Welche Koalitionen nach der Berlin-Wahl wahrscheinlich sind
rbb24
Bleibt noch der BSW-Faktor: Sollte die Wagenknecht-Partei doch den Sprung ins Abgeordnetenhaus schaffen, würde das die Koalitionsarithmetik nicht grundsätzlich durcheinanderbringen. Verhältnisse wie zuletzt in Sachsen-Anhalt gäbe es jedenfalls nicht. BSW-Spitzenkandidat Alexander King könnte nicht zum „Königsmacher“ werden, denn das BSW würde zur Regierungsbildung nicht gebraucht.
Allerdings würde die Partei schon mit fünf Prozent Stimmenanteil die Mehrheiten möglicher Koalitionen schmälern.

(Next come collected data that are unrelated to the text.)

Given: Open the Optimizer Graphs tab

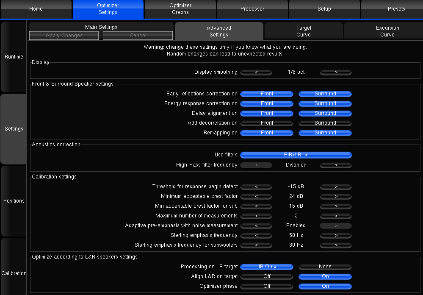Looking at the screenshot, I should [x=180, y=9].
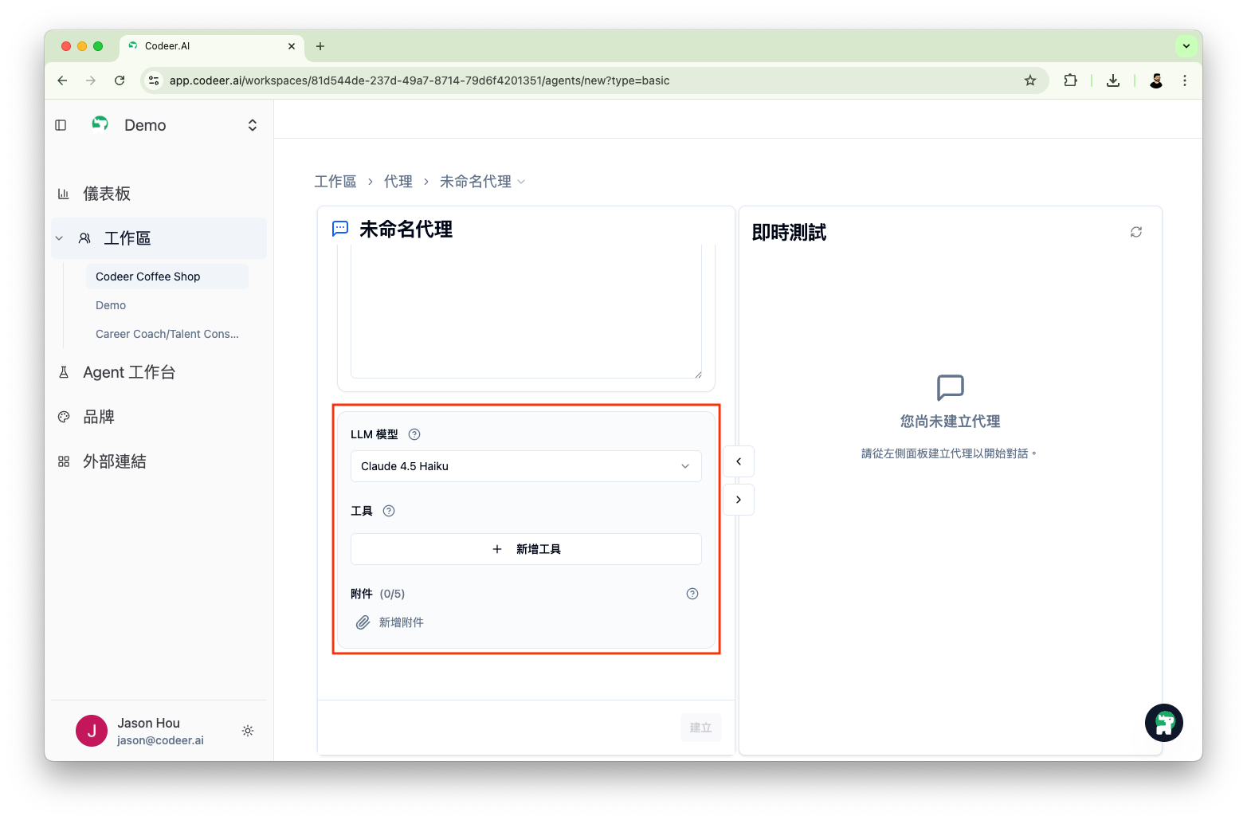Click the 新增工具 button
1247x820 pixels.
526,549
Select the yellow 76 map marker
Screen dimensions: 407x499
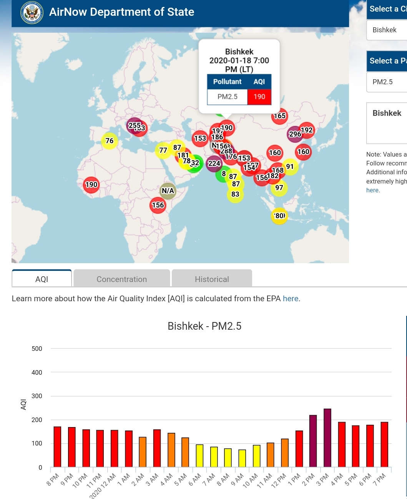pyautogui.click(x=110, y=141)
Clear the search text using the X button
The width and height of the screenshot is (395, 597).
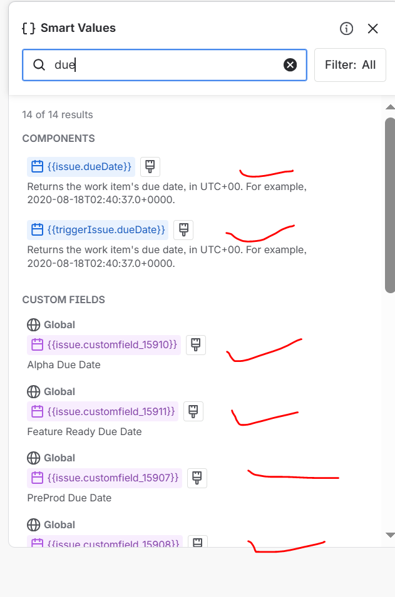(x=290, y=64)
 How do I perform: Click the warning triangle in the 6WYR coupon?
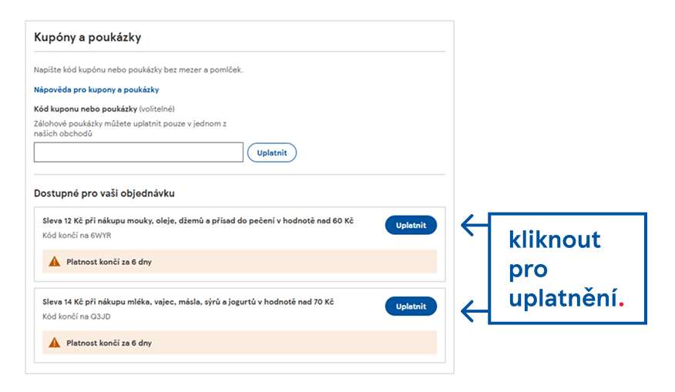click(x=54, y=261)
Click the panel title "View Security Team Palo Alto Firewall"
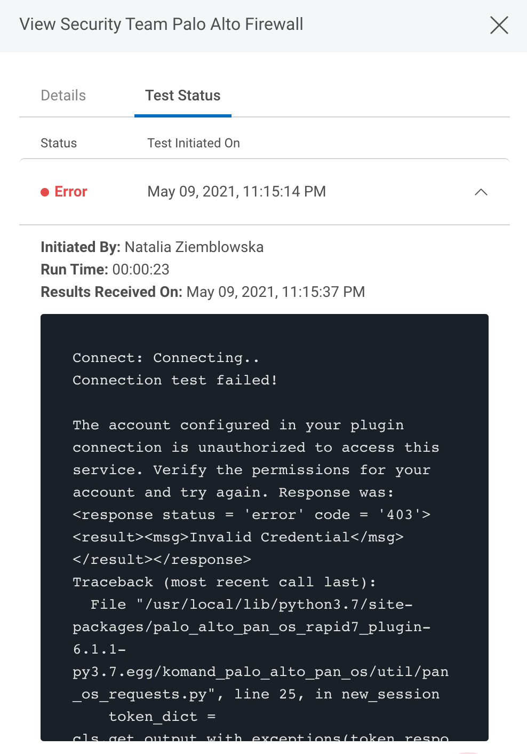527x754 pixels. 161,25
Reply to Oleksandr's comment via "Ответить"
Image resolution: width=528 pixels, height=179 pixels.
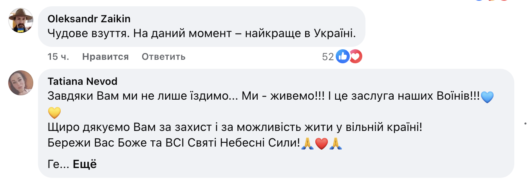coord(163,57)
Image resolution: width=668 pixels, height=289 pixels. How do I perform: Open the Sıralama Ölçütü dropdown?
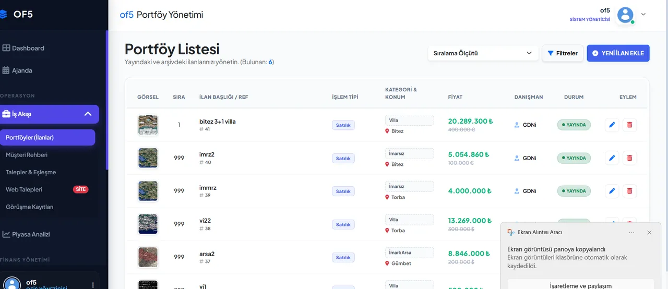point(482,53)
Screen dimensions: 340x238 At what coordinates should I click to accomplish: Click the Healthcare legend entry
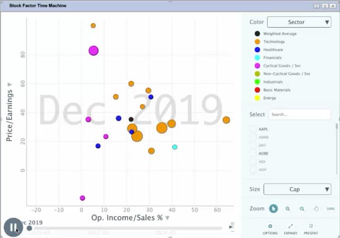pyautogui.click(x=273, y=49)
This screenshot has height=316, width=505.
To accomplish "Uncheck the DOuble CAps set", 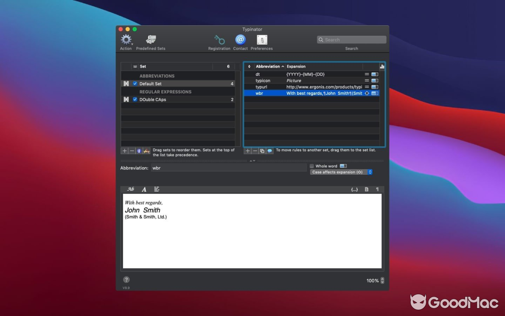I will (x=135, y=99).
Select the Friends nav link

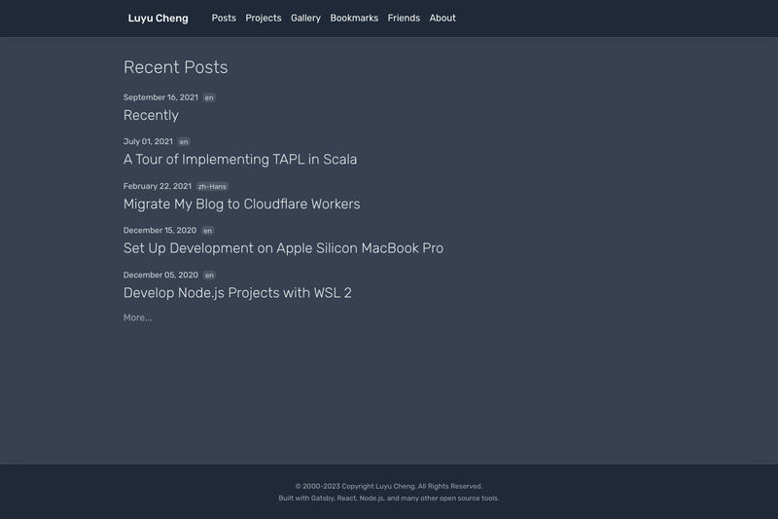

Sprich: Die jeweiligen Koalitionen könnten sich weniger Abweichler leisten – bei besonders kritischen Abstimmungen ein höheres Risiko. Etwa gleich die allererste: Die Wahl des Regierenden Bürgermeisters oder Bürgermeisterin. Das Drama um Kai Wegners drei Wahlgänge im April 2023 und den anschließenden Verdacht, die AfD habe ihm ins Amt geholfen, dürften wohl nicht vergessen sein.